WHAT YOU WILL DO: After counting the lines below that hold the word "right", reply with the count and nothing else.

RECORDS FOR THIS EXERCISE:
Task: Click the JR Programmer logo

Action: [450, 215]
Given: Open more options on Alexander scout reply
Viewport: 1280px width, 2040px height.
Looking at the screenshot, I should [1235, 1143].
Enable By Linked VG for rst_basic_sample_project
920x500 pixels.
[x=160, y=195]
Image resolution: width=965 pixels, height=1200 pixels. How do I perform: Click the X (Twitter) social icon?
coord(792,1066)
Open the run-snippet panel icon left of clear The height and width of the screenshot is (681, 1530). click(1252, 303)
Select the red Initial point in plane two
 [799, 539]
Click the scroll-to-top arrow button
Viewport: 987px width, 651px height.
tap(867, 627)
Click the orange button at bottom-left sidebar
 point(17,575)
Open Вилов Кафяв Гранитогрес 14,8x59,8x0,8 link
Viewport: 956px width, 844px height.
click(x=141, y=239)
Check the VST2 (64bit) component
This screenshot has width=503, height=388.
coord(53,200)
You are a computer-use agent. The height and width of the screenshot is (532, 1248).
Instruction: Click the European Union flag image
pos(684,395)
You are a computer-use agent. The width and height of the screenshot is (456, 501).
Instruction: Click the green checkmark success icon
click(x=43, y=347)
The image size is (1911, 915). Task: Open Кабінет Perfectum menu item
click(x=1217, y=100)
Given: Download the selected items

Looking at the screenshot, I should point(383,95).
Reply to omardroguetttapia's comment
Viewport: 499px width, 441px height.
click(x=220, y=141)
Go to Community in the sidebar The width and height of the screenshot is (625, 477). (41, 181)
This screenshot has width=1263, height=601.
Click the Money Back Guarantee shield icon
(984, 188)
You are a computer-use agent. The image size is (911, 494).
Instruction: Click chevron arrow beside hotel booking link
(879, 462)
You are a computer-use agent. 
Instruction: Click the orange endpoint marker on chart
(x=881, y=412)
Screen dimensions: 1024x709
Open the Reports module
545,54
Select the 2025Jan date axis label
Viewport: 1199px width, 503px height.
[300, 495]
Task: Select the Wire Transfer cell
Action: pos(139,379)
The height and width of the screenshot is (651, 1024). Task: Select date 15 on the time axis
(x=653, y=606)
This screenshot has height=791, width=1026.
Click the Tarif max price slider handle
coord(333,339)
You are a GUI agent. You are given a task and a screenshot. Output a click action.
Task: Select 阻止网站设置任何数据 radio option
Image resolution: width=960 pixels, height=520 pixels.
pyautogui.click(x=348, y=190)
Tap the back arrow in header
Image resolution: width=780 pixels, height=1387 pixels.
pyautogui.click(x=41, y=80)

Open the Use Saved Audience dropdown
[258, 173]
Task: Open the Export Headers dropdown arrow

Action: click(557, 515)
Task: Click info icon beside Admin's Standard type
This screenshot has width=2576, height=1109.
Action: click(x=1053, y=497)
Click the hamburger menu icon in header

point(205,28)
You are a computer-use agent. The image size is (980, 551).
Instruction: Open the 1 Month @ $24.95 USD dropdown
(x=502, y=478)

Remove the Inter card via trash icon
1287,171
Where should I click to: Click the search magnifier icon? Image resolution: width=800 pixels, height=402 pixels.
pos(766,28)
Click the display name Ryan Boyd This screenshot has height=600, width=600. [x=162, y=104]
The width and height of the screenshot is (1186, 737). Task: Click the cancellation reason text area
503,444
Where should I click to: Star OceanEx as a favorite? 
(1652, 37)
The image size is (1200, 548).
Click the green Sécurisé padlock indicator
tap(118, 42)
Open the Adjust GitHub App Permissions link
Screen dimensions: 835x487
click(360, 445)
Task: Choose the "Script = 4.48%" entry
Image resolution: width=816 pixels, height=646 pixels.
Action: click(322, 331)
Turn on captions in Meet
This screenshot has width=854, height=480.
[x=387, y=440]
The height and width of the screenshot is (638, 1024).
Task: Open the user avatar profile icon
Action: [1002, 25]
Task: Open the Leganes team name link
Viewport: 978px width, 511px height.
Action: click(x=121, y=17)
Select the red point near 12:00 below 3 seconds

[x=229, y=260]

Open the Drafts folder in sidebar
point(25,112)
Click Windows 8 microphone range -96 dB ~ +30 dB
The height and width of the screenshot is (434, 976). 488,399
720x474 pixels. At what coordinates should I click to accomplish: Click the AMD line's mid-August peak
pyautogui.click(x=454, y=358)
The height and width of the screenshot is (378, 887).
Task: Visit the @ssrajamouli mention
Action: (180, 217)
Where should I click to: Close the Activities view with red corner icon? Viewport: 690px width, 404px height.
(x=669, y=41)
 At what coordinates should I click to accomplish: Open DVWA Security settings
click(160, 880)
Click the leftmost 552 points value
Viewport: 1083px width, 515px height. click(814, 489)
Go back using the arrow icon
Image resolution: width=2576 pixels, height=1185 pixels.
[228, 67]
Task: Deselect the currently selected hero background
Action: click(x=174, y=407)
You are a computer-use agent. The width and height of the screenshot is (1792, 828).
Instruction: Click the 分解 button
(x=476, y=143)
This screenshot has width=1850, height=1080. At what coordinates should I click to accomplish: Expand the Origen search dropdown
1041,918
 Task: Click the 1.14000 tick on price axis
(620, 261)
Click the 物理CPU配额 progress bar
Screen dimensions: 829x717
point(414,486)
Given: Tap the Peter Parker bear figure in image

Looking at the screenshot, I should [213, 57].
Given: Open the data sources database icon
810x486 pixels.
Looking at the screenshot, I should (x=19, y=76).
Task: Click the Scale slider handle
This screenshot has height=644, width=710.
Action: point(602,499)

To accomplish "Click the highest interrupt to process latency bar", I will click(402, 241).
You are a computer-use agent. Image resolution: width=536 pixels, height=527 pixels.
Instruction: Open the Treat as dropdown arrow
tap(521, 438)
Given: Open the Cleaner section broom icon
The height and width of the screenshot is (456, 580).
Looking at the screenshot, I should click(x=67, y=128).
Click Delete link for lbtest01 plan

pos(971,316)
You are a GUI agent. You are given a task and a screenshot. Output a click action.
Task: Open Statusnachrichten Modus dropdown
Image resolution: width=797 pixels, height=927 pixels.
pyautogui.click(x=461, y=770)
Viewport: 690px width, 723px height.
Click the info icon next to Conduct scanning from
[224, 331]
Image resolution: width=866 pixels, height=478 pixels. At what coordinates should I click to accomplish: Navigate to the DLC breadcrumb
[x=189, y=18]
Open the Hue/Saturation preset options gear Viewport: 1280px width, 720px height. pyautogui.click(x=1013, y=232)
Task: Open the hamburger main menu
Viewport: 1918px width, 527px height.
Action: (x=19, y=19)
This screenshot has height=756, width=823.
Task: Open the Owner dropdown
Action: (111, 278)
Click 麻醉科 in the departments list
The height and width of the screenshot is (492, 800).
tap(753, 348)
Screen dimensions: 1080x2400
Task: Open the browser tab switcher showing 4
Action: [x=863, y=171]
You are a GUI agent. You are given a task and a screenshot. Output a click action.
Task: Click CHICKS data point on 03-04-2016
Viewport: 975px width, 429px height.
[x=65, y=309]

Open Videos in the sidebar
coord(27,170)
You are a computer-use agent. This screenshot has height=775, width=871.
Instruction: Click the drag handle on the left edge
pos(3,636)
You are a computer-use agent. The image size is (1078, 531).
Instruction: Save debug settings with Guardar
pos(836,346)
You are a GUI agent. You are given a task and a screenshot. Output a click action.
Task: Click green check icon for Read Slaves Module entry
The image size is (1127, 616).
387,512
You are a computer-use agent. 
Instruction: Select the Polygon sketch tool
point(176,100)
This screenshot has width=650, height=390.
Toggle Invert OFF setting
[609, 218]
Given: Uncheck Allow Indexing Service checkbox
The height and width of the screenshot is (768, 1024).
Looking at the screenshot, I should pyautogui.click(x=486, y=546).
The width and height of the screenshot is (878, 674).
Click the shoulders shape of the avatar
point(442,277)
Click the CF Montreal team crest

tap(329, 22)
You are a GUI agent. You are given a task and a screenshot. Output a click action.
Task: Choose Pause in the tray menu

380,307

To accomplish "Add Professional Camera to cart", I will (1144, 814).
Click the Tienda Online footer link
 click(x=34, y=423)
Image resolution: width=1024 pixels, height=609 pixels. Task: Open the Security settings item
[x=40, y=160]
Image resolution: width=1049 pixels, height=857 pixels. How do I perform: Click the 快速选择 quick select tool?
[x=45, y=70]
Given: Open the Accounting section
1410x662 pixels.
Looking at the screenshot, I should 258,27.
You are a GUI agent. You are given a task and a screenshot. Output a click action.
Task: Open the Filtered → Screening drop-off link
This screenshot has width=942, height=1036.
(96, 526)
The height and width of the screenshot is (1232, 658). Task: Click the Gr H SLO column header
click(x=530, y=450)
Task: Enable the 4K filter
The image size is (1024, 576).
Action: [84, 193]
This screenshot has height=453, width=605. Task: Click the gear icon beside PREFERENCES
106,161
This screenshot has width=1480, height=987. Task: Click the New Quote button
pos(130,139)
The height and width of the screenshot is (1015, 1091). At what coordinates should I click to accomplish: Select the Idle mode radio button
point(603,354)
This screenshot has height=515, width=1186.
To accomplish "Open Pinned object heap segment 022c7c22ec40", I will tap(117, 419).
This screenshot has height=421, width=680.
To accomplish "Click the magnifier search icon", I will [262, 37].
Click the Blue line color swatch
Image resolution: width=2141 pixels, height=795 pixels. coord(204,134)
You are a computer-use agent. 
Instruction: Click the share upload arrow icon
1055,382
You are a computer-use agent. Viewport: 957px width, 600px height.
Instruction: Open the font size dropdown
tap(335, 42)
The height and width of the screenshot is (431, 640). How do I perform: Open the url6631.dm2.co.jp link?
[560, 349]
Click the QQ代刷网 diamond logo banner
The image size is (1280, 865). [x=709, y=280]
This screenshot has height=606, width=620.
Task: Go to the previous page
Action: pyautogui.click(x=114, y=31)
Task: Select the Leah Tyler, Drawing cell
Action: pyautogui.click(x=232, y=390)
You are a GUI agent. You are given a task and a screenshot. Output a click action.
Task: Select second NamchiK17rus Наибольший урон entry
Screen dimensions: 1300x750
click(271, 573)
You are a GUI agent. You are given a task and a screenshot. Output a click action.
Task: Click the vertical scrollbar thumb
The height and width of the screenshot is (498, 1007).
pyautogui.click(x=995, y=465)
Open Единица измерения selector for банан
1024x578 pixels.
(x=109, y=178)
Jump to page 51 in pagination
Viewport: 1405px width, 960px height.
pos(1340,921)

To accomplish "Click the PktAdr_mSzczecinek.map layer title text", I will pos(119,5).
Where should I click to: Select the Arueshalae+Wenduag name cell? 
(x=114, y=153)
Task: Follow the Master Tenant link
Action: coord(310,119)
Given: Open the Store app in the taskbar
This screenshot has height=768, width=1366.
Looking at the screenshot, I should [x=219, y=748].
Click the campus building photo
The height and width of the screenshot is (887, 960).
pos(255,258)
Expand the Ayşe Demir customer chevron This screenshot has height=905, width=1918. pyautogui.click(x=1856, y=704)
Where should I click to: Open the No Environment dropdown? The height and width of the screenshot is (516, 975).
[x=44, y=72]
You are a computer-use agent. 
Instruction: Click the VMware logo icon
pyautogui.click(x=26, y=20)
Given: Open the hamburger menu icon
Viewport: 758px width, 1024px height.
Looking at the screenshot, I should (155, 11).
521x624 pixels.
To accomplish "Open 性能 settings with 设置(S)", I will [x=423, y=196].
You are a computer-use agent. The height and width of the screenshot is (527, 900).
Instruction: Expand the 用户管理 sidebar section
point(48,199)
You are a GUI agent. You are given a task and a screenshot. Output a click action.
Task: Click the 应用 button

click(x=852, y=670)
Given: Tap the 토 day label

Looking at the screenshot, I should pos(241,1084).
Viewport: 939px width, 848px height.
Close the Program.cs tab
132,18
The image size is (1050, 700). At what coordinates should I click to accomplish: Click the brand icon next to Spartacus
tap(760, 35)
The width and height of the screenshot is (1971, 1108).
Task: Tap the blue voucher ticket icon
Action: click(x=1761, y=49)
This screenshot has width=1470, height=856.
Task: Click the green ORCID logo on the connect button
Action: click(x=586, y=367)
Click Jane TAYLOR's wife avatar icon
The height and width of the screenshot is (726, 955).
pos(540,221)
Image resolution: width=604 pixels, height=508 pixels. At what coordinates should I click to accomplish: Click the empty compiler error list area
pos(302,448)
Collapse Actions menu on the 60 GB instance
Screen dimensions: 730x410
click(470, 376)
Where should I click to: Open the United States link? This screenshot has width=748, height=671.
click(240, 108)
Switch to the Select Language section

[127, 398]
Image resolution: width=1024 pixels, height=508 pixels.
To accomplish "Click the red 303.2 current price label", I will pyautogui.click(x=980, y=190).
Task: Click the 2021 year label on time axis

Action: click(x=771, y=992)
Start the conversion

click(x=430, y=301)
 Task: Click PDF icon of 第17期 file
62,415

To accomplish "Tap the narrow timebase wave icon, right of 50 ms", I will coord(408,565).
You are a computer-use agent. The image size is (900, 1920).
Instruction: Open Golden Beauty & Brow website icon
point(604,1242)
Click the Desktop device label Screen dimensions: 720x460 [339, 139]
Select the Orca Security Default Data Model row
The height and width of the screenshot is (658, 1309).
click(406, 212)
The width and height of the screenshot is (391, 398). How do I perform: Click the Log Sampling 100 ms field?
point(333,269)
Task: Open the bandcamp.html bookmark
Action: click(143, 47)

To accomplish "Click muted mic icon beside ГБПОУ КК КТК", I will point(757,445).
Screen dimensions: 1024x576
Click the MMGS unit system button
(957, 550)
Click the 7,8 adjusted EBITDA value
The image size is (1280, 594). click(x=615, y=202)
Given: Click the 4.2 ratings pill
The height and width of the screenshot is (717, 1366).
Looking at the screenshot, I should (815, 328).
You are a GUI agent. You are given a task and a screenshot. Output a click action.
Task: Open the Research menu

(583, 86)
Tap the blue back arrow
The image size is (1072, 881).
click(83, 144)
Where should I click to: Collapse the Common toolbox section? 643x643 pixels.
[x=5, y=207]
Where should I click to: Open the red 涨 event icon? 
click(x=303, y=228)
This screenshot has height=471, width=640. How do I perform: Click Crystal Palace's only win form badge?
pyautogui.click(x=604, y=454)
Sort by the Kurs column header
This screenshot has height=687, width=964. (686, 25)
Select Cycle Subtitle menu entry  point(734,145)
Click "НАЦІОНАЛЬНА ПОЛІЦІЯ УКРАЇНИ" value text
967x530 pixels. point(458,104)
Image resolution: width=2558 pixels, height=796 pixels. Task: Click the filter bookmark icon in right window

ANSWER BELOW: 2